■ Tasks to carry out
1. In the article about the Neptune mission study, which organization leads the team conducting the planning study?
2. List every planet mentioned by name in the article about the Neptune mission study.
3. Write the next part of the article about the Neptune mission study, beginning after its final sentence.

■ Document excerpt
---------------
Mission to Neptune Under Study

In 30 years, a nuclear-powered space exploration mission to Neptune and its moons may begin to reveal some of our solar system’s most elusive secrets about the formation of its planets — and recently discovered ones that developed around other stars.

This vision of the future is the focus of a 12-month planning study conducted by a diverse team of experts led by Boeing Satellite Systems and funded by NASA. It is one of 15 “Vision Mission” studies intended to develop concepts in the United States’ long-term space exploration plans. Neptune team member and radio scientist Professor Paul Steffes of the Georgia Institute of Technology’s School of Electrical and Computer Engineering calls the mission “the ultimate in deep space exploration.”

NASA has flown extensive missions to Jupiter and Saturn, referred to as the “gas giants” because they are predominantly made up of hydrogen and helium. By 2012, these investigations will have yielded significant information on the chemical and physical properties of these planets. Less is known about Neptune and Uranus — the “ice giants.”

“Because they are farther out, Neptune and Uranus represent something that contains more of the original – to use a ‘Carl Saganism’ – ‘solar stuff’ or the nebula that condensed to form planets,” Steffes said. “Neptune is a rawer planet. It is less influenced by near-sun materials, and it’s had fewer collisions with comets and asteroids. It’s more representative of the primordial solar system than Jupiter or Saturn.”

Also, because Neptune is so cold, its structure is different from Jupiter and Saturn. A mission to investigate the origin and structure of Neptune — expected to launch between 2016 and 2018 and arrive around 2035 — will increase scientists’ understanding of diverse planetary formation in our solar system and in others, Steffes noted.

The mission team is also interested in exploring Neptune’s moons, especially Triton, which planetary scientists believe to be a Kuiper belt object. Such balls of ice are micro planets that can be up to 1,000 kilometers in diameter and are generally found in the outermost regions of our solar system. Based on studies to date, scientists believe Triton was not formed from Neptune materials, like most moons orbiting planets in our solar system. Instead, Triton is likely a Kuiper belt object that was accidentally pulled into Neptune’s orbit.
---------------
■ Data block
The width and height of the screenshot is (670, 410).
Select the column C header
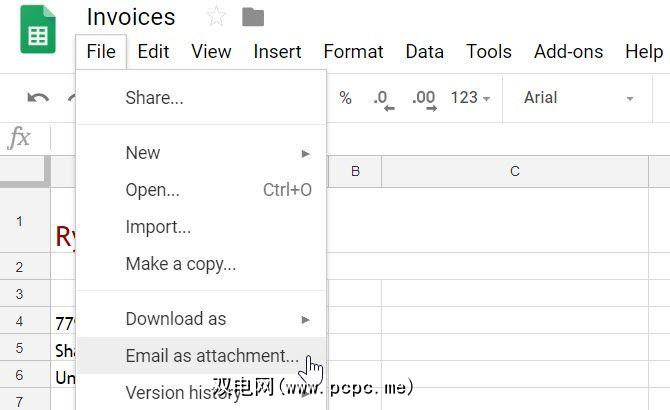[515, 172]
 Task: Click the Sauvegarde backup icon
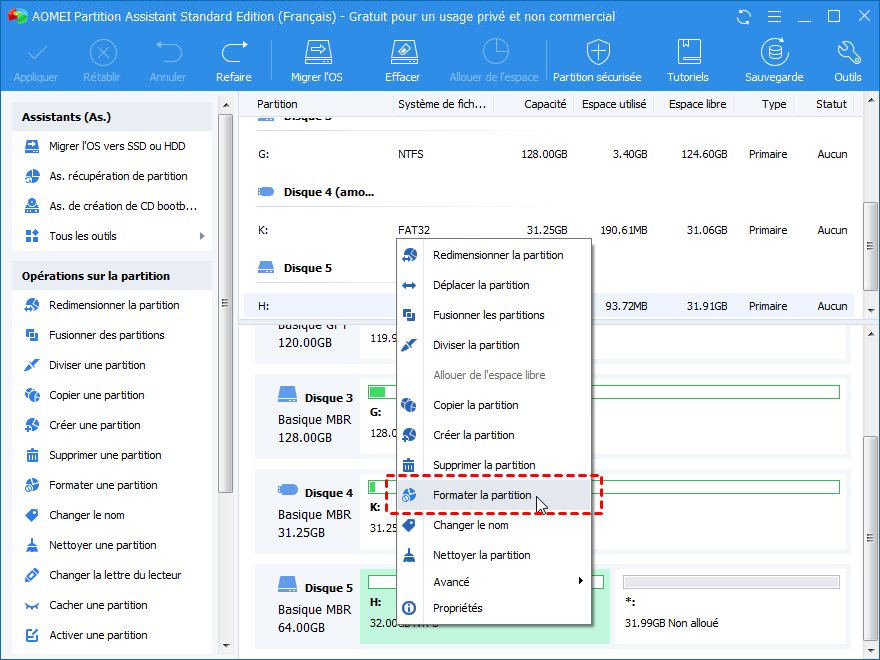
---------------
■ Task responses
1. Boeing Satellite Systems

2. Neptune, Jupiter, Saturn, Uranus

3.
“Triton was formed way out in space,” Steffes said. “It is not even a close relative of Neptune. It’s an adopted child?. We believe Kuiper belt objects like Triton were key to the development of our solar system, so there’s a lot of interest in visiting Triton.”

Though they face a number of technical challenges — including entry probe design, and telecommunications and scientific instrument development — the Neptune Vision Mission team has developed an initial plan. Team members, including Steffes, have been presenting it this fall at a variety of scientific meetings to encourage feedback from other experts. On Dec. 17, they will present it again at the annual meeting of the American Geophysical Union. Their final recommendations are due to NASA in July 2005.

The plan is based on the availability of nuclear-electric propulsion technology under development in NASA’s Project Prometheus. A traditional chemical rocket would launch the spacecraft out of Earth orbit. Then an electric propulsion system powered by a small nuclear fission reactor – a modified submarine-type technology — would propel the spacecraft to its deep-space target. The propulsion system would generate thrust by expelling electrically charged particles called ions from its engines.

Because of the large scientific payload a nuclear-electric propelled spacecraft can carry and power, the Neptune mission holds great promise for scientific discovery, Steffes said.

The mission will employ electrical and optical sensors aboard the orbiter and three probes for sensing the nature of Neptune’s atmosphere, said Steffes, an expert in remote radio sensing of planetary atmospheres. Specifically, the mission will gather data on Neptune’s atmospheric elemental ratios relative to hydrogen and key isotopic ratios, as well as the planet’s gravity and magnetic fields. It will investigate global atmospheric circulation dynamics, meteorology and chemistry. On Triton, two landers will gather atmospheric and geochemical information near geysers on the surface.

The mission’s three entry probes will be dropped into Neptune’s atmosphere at three different latitudes – the equatorial zone, a mid-latitude and a polar region. Mission designers face the challenge of transmitting data from the probes through Neptune’s radiowave-absorbing atmosphere. Steffes’ lab at Georgia Tech has conducted extensive research and gained a thorough understanding of how to address this problem, he noted.

The mission team is still discussing how deep the probes should be deployed into Neptune’s atmosphere to get meaningful scientific data. “If we pick a low enough frequency of radio signals, we can go down to 500 to 1,000 Earth atmospheres, which is 7,500 pounds of pressure per square inch (PSI),” Steffes explained. “That pressure is similar to what a submarine experiences in the deep ocean.”

However, that depth will probably not be required, according to the mission team’s atmospheric modelers, Steffes said. The probes will be able to obtain most information at only 100 Earth atmospheres, or 1,500 PSI.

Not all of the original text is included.